The Beehive of History

Current events in the USA, starting with the dreadful  alt-right/alt-left confrontation  in Charlottesville prompted this comment from me to a friend:

"One makes distinctions in history and of historical figures and does not study it as a comic strip of white and black hat characters. If one says the least non-derogatory remark about one of history's "predetermined villains", historical activists swarm onto one like a hive of angry bees, piling on the stings without bothering to ponder why they are agitated.

 Lee was so highly considered an officer that Lincoln offered him command. He did not "declare war on America" - he resigned from the US Army after Virginia left the Union , which left him the choice of fighting Virginians or the non-Virginians who soon invaded it - and he saw himself first as a Virginian and secondly as a US citizen, like a majority of people did in those days when the Federal government was miniscule and  younger than Virginia's. It is plain from his writings he saw the coming war as a tragedy, not as a yahoo event to impose more slavery, lunike Gen Bedford Forrest and others. 

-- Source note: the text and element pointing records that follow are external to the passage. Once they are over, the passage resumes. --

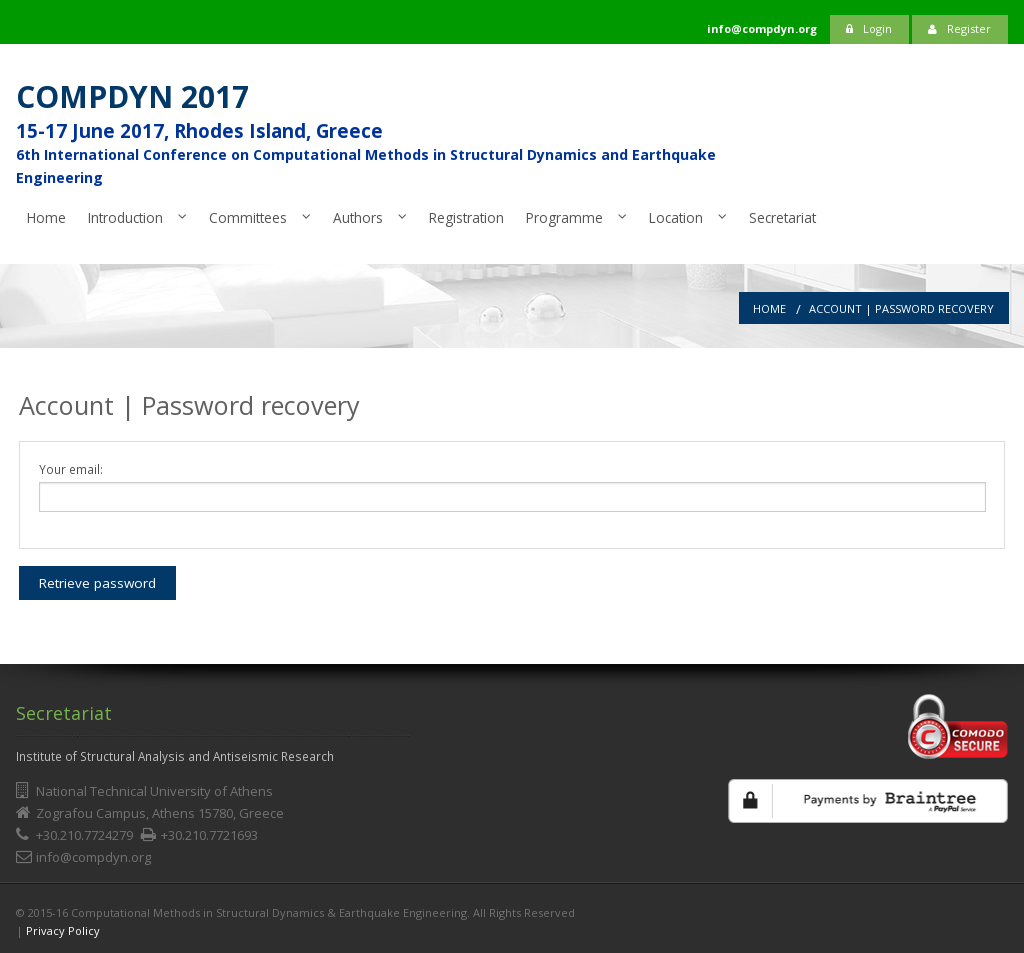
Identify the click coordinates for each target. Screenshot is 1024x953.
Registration (466, 217)
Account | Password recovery (901, 308)
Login (869, 28)
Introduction (125, 217)
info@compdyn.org (93, 857)
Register (959, 28)
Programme (564, 217)
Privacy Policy (63, 930)
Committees (248, 217)
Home (46, 217)
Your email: (71, 469)
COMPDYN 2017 (132, 96)
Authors (358, 217)
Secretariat (782, 217)
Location (676, 217)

He is not guilty of "war crimes", did not order the massacre of black soldiers  and worked after the war to urge reconciliation. He celebrated the end of slavery and made it plain he had never fought for that, but for his State. There are numerous parallels in history of people like Lee, who fought for ignoble causes because of misplaced duty or tragedy in their situation. Rommel is perhaps a parallel and militarily there are many others. They are complex beings with many motives.

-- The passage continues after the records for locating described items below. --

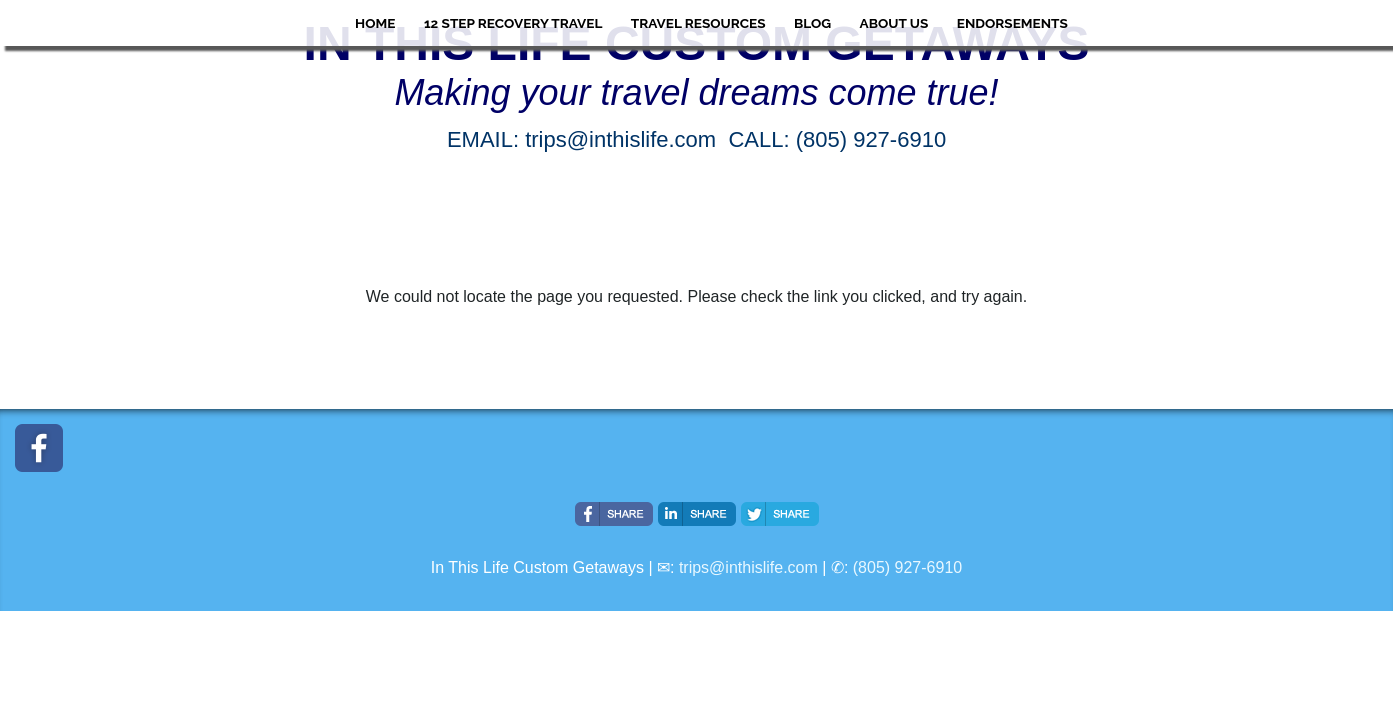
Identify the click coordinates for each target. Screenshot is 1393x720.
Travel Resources (698, 23)
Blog (812, 23)
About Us (894, 23)
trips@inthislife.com (748, 567)
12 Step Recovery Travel (513, 23)
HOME (375, 23)
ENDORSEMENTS (1012, 23)
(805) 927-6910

It is possible to study, read about, debate about and even view statues of Lee (gasp!) and similar complex figures without automatically becoming a racist, slave supporter and despicable human being. That is  modern politics devising  a judgement on the unchangeable past. Just as it is possible to view a statue of Cromwell or debate his complexities without becoming a regicide.

University students taking a hammer to Lee's statue is nothing more than ahistorical barbarism and a sign of parallel  extremist minds as the very people who stupidly and malignantly take a Lee statue as a rallying point for neo-supremacy. The past is dead, and is not coming back - but if we cannot study it, if it is erased entirely or only a single,totalitarian view of it or anyone in it permitted, then we really will re-live it."